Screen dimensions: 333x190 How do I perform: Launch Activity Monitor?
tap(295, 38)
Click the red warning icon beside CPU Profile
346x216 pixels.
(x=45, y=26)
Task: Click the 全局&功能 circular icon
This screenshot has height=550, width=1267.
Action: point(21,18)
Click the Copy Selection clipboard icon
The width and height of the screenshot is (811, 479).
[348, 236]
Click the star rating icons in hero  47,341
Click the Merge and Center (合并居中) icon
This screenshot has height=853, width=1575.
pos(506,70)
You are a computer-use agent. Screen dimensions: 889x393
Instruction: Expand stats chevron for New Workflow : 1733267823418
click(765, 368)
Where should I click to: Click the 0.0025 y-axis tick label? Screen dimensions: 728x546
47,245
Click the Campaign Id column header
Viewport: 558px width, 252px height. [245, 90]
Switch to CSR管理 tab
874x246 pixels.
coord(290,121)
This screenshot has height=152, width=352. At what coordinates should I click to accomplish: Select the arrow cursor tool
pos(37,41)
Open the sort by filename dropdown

- To do -
In the answer, each entry from the listing must be transcribed exactly.

- Exercise result -
Screen dimensions: 333x190 How do I perform: Launch Activity Monitor?
tap(295, 38)
Click the red warning icon beside CPU Profile
346x216 pixels.
(x=45, y=26)
Task: Click the 全局&功能 circular icon
This screenshot has height=550, width=1267.
Action: point(21,18)
Click the Copy Selection clipboard icon
The width and height of the screenshot is (811, 479).
[348, 236]
Click the star rating icons in hero  47,341
Click the Merge and Center (合并居中) icon
This screenshot has height=853, width=1575.
pos(506,70)
You are a computer-use agent. Screen dimensions: 889x393
Instruction: Expand stats chevron for New Workflow : 1733267823418
click(765, 368)
Where should I click to: Click the 0.0025 y-axis tick label? Screen dimensions: 728x546
47,245
Click the Campaign Id column header
Viewport: 558px width, 252px height. [245, 90]
Switch to CSR管理 tab
874x246 pixels.
coord(290,121)
This screenshot has height=152, width=352. At what coordinates should I click to accomplish: Select the arrow cursor tool
pos(37,41)
Open the sort by filename dropdown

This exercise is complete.